Municipios y expertos sellan alianza ante el avance del crimen organizado

En una reunión de alto nivel, municipios de la provincia se sentaron con la Comisión de Seguridad y Crimen Organizado del Colegio de Abogados y Abogadas de Costa Rica para definir un acuerdo provincial enfocado en reforzar la seguridad de los cartagineses. El objetivo es claro: “articular esfuerzos ante la limitación de recursos que tienen las autoridades policiales de Cartago”.
La cita reunió a figuras clave del ámbito jurídico y municipal. Por parte de la Comisión de Crimen Organizado participaron Roberto Méndez, Albert Lorente, Angie Arce y el exministro de Seguridad Gustavo Mata Vega, cuya experiencia en políticas públicas de seguridad aporta peso técnico y estratégico al diálogo.
Municipios y expertos sellan alianza ante el avance del crimen organizado
En representación del gobierno local, estuvo presente el alcalde de la Municipalidad de Cartago, Mario Redondo Poveda, junto a autoridades de otros cantones de la provincia. Desde el cantón de El Guarco participaron Josué Hernández, asesor legal municipal, y Stefany Ríos Fanckuchen, jefa policial de la Municipalidad de El Guarco.
También se sumaron Daniel Cordero Brenes, vicealcalde de Municipalidad de Alvarado; Karen Gamboa Loria, vicealcaldesa de Municipalidad de Oreamuno; Miguel Mora, segundo vicealcalde del mismo cantón; y Gabriela Solano, representante de la Policía Municipal de la Municipalidad de La Unión.

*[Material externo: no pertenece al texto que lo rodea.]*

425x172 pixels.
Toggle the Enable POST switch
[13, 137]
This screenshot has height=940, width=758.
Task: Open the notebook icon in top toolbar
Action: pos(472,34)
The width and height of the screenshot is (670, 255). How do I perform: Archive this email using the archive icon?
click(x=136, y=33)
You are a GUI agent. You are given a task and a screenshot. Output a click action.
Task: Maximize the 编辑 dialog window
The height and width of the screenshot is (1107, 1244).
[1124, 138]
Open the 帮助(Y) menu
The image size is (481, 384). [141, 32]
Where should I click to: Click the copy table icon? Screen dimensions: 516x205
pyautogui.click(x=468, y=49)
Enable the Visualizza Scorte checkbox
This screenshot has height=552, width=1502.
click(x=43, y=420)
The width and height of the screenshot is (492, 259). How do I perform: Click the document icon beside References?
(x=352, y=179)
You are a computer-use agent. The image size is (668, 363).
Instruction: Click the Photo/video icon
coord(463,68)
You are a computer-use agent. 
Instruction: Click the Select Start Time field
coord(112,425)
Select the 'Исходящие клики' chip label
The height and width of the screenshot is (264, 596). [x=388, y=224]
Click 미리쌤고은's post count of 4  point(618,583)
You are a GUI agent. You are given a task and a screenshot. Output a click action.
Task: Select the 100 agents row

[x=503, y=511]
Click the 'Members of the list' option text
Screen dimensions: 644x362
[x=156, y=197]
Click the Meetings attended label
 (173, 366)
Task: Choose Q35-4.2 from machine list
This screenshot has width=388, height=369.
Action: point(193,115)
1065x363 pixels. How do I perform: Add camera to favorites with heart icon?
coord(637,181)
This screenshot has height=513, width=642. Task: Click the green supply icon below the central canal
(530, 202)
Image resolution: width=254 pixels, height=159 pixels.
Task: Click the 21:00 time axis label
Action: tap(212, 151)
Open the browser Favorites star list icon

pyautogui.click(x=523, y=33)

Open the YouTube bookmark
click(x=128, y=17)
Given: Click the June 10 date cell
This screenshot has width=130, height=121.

Un acuerdo provincial ante un escenario complejo
El trasfondo del encuentro no es menor. Cartago, al igual que otras provincias del país, enfrenta desafíos vinculados al crimen organizado, delitos contra la propiedad y problemáticas sociales asociadas a la violencia. La limitación presupuestaria y operativa de los cuerpos policiales nacionales ha llevado a los gobiernos locales a asumir un rol más activo en prevención y coordinación interinstitucional.
De acuerdo con lo expuesto en la reunión, la meta es establecer un acuerdo provincial que permita optimizar recursos, compartir información estratégica y fortalecer la acción conjunta entre municipalidades, policías municipales y actores jurídicos especializados en crimen organizado.
La frase central del encuentro resume la urgencia: se busca “articular esfuerzos ante la limitación de recursos que tienen las autoridades policiales de Cartago”. Este reconocimiento explícito evidencia una realidad: la seguridad ya no puede abordarse desde un único frente institucional.
El papel del Colegio de Abogados en la lucha contra el crimen organizado
La participación de la Comisión de Seguridad y Crimen Organizado del Colegio de Abogados no es simbólica. Su rol apunta a brindar respaldo técnico-legal, análisis normativo y propuestas de mejora en los marcos de actuación municipal frente a fenómenos delictivos cada vez más sofisticados.
El exministro Gustavo Mata, con experiencia en políticas de seguridad nacional, aporta una visión estratégica sobre coordinación interinstitucional, inteligencia y prevención. La presencia de perfiles jurídicos y operativos en la mesa sugiere que el acuerdo podría incluir lineamientos concretos en materia de asesoría legal, fortalecimiento de policías municipales y posibles reformas administrativas.
Seguridad municipal: ¿nuevo eje de contención?
En Costa Rica, las policías municipales han ido ganando protagonismo como primer anillo de contención en comunidades. Sin embargo, su capacidad varía según presupuesto, personal y equipamiento. La articulación provincial permitiría estandarizar protocolos, coordinar operativos conjuntos y optimizar el uso de recursos disponibles.
Expertos en seguridad consultados señalan que este tipo de alianzas pueden mejorar la prevención situacional del delito, fortalecer la vigilancia en puntos críticos y facilitar la denuncia ciudadana mediante estrategias unificadas.
Lo que viene para Cartago
Aunque aún no se han detallado públicamente los términos específicos del acuerdo provincial, la reunión marca un punto de inflexión en la forma en que los gobiernos locales enfrentan el crimen organizado y la inseguridad.
El reto será traducir la voluntad política en acciones medibles: planes operativos conjuntos, capacitaciones, inversión estratégica y mecanismos de evaluación de resultados. La ciudadanía cartaginesa, por su parte, espera respuestas concretas en un contexto donde la percepción de inseguridad influye directamente en la calidad de vida, la inversión y el desarrollo local.
La incógnita sigue abierta: ¿será este acuerdo el inicio de una nueva etapa en la seguridad de Cartago o un esfuerzo más en medio de limitaciones estructurales? Lo cierto es que, ante la complejidad del fenómeno delictivo, la coordinación parece dejar de ser una opción para convertirse en una necesidad impostergable.